Emmanuel Tugny & Zoé Balthus : "D'après les livres"

Monotype (c) Paul de Pignol – Couverture d' Après les livres à paraître chez Gwen Catala

« Dimanche 17 juillet 2016


Zoé – Je poursuis sur cette lancée que m’a soufflée Marguerite pour aborder la question du style. Tu te moques de moi, parfois… souvent, en me prêtant des accents durassiens.

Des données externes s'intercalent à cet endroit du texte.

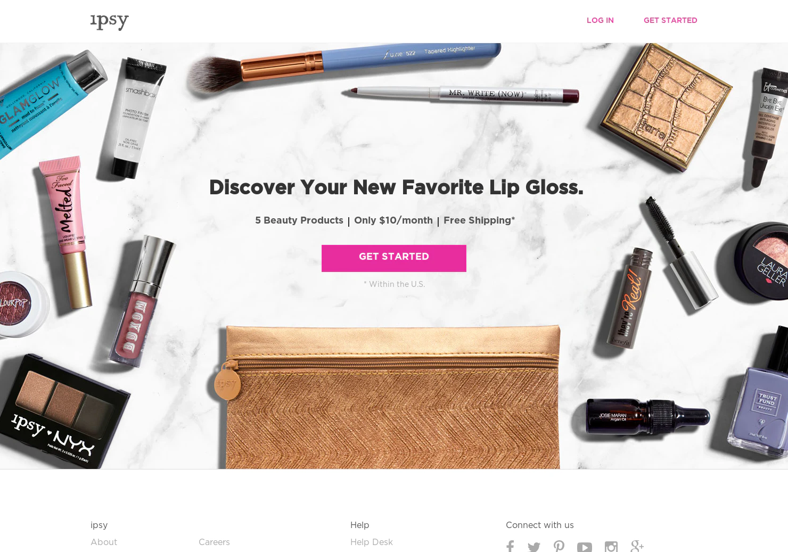Open the Facebook social icon
The height and width of the screenshot is (552, 788).
click(510, 546)
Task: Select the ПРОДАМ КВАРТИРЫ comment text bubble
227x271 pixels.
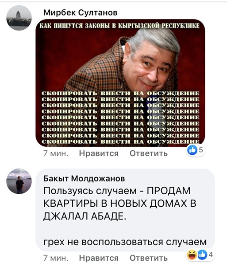Action: 125,210
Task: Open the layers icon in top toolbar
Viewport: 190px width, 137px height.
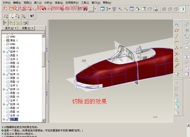Action: coord(149,9)

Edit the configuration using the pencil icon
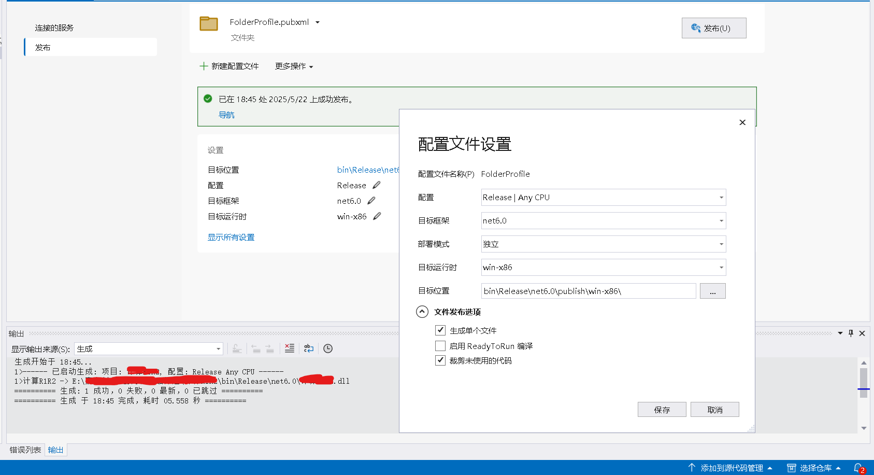point(376,185)
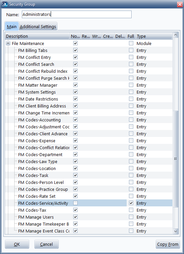The image size is (184, 254).
Task: Open the Copy From option
Action: tap(168, 244)
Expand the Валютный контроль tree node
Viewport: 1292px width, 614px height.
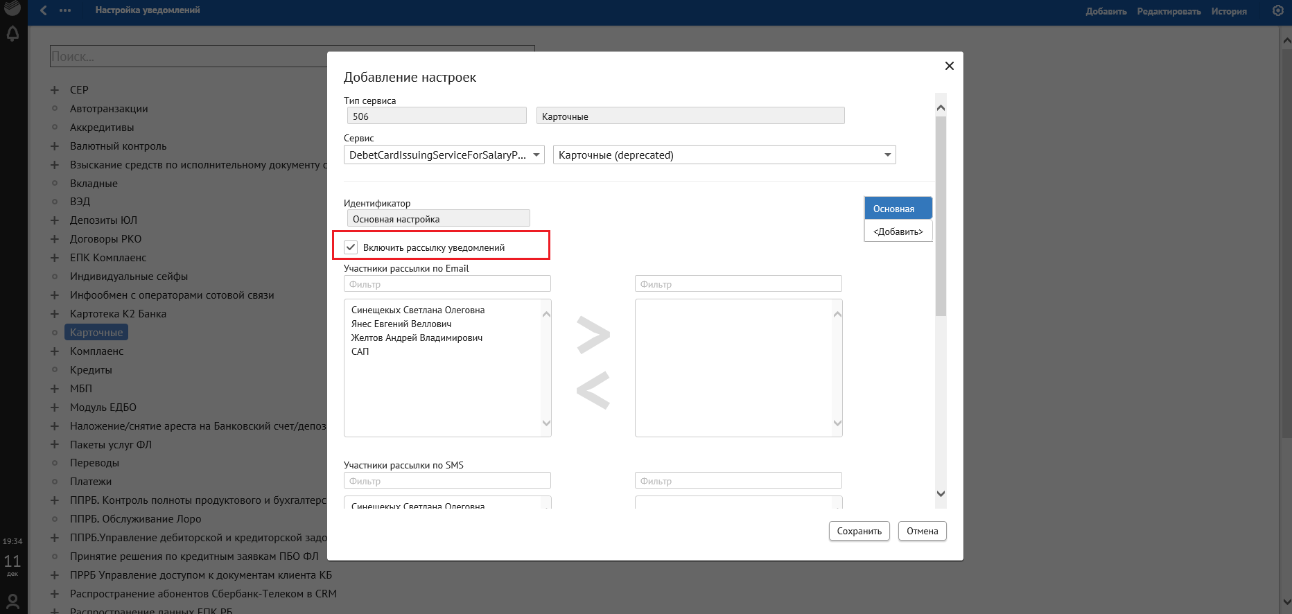click(55, 146)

Flatterie pour fille, dit-elle (sourire). 

Duras riait de l’effet que produisait ce qu’elle appelait l’audace de son style que l’on reconnaît entre tous – et dont elle jubilait a posteriori avec fierté comme une révolutionnaire après avoir jeté des pavés à la tête de sombres flics  – jusque dans la structure de ses phrases qu’elle tordait et ses répétitions… à répétition, cette forme de détachement du monde et la manière dont elle livrait au monde le monde lui-même tel qu’elle le toisait, avec une douloureuse compassion mêlée de dégoût, un monde qui était toujours sien mais dont elle voulait se venger.

Je considère que ton style est un frère révolutionnaire, audacieux, entre mille reconnaissable, qui déstabilise tout en ouvrant d’autres perspectives, mais ton style est beaucoup moins terrien que le sien, je veux dire que le tien est sidéral.

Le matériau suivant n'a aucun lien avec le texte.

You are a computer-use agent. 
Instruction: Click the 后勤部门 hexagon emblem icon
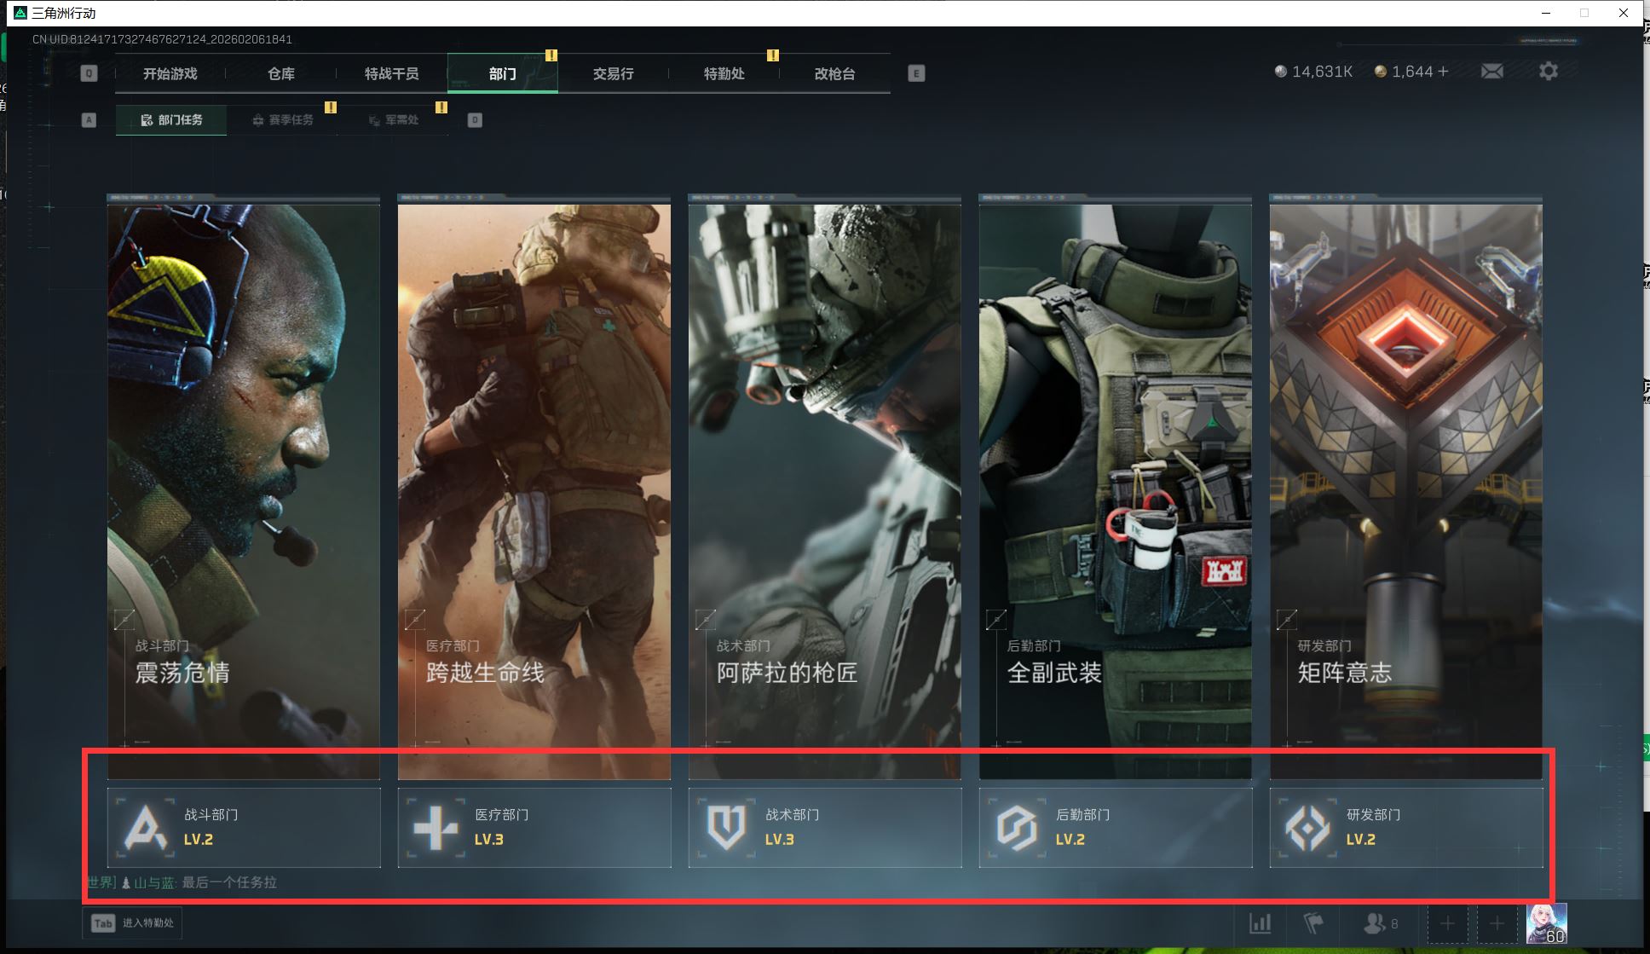click(1017, 828)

Je songe aux noms désarçonnants et néanmoins superbes des personnages – et des contrées
de tes romans, de l’espace et du temps neufs qui semblent taillés dans la flottaison des songes et qui ajoutent à la confusion, parfois comme si tu cherchais à tous les semer en route, et les perdre, perdre le fil même du récit, distrait par un tout autre fil dont tu te saisis pour le raccorder ou non, en t’appuyant pour ce faire, aussi sur le style mais pas seulement. Bien sûr, il y a la qualité et la richesse du récit qui participent de ton style, et à la différence de Duras qui, malgré elle restait ancrée dans la réalité, toi tu parviens à rompre les amarres d’ici-bas… Dans ton style, il n’y a pas de vengeance, nulle haine réelle que l’on sentirait monter des tripes, même lorsque cela cogne, cela saigne et même quand cela tue, c’est hors de toi.

Qu’est-ce que toi tu appelles style, comment définirais ton style, si tu le peux…

Sans style, peut-il y avoir livre , selon toi ? Elle, maintenait que non.

Emmanuel Tugny à Saint-Malo –  2016 (c) Zoé Balthus

Tugny – Ce que tu écris fait un sacré écho en moi au moment où, parce qu’ils reparaissent, je relis beaucoup de mes livres.

Par exemple, Le Souverain Bien, dont les chapitres d’ouverture sont à mi-chemin entre réalisme – un peu à la Russe – et fantastique, ou La Vie scolaire.

Me relisant, je me rends compte que ce qu’on appelle généralement le réalisme est vraiment très peu mon affaire. L’écriture s’y ennuie, on la sent fébrile, engagée dans autre chose, pas à son aise, comme ravie hors d’elle-même par une dimension sinon plus haute du moins distincte et plus aérée, moins entravée par des formes qui en précéderaient la naissance. Je dis souvent pour faire l’intéressant que la littérature fondée en réel est une littérature anaphorique. Elle est là pour rappeler, pour faire revenir, pour revenir. Je sens, lorsque je me relis, que la littérature que je travaille à mettre en chemin est en état de panique face à l’accumulation des formes antérieures à la sienne, qu’elle halète entre syndrome de claustration et sensation qu’un ordre ou qu’un règne s’impatiente, où la respiration de ce qu’elle entend être comme forme l’attend impatiemment.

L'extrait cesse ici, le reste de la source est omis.